### Item coordinate data:
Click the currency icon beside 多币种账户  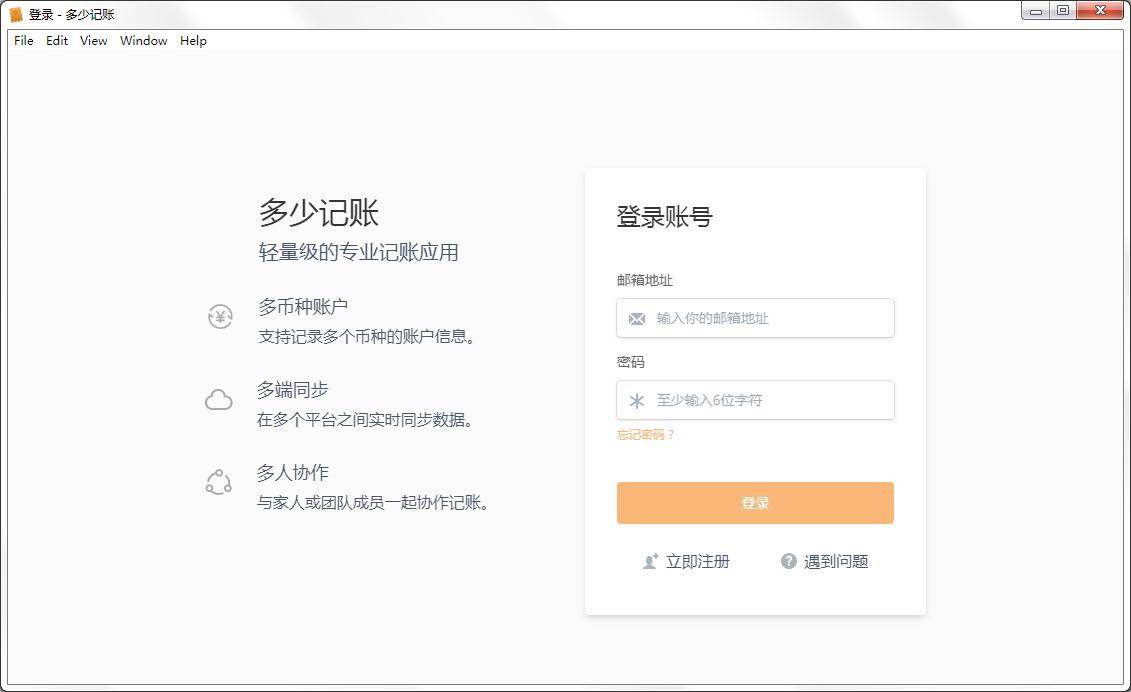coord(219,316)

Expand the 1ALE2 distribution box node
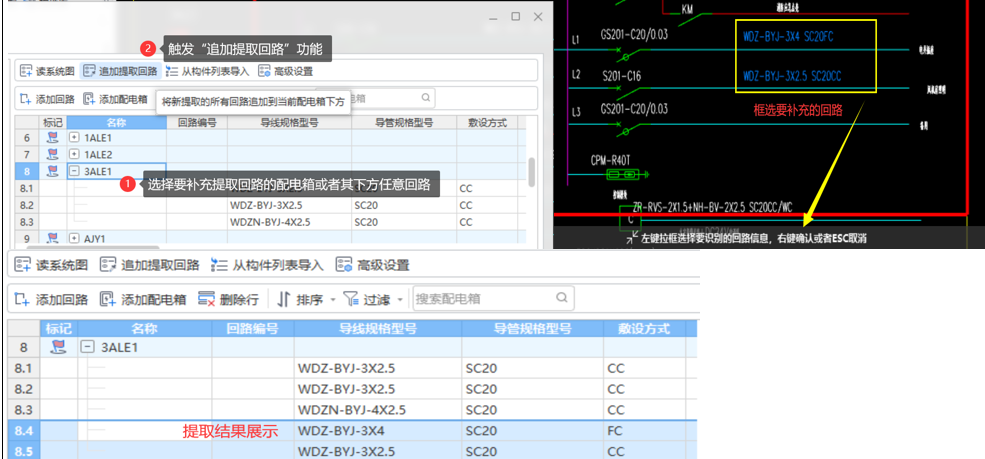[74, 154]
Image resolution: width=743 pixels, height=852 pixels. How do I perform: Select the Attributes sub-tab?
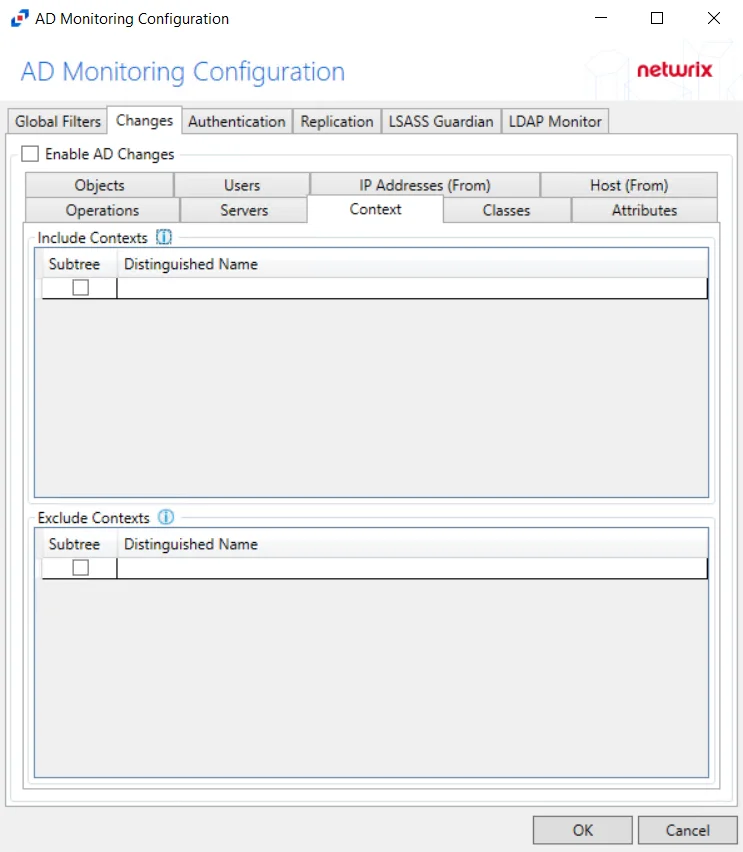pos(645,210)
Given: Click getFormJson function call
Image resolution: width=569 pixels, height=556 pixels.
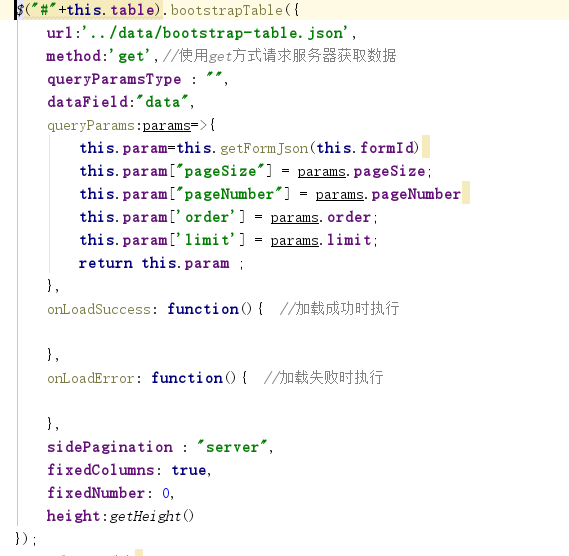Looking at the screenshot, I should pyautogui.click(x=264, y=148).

### Problem details:
Retype the items word for word, starting with the line that contains "Image resolution: width=743" and going on through the last line of the items, without the pictures.

### Completed exercise:
Image resolution: width=743 pixels, height=852 pixels. How do I perform: Select the Attributes sub-tab?
pos(645,210)
Given: Click getFormJson function call
Image resolution: width=569 pixels, height=556 pixels.
Looking at the screenshot, I should pyautogui.click(x=264, y=148).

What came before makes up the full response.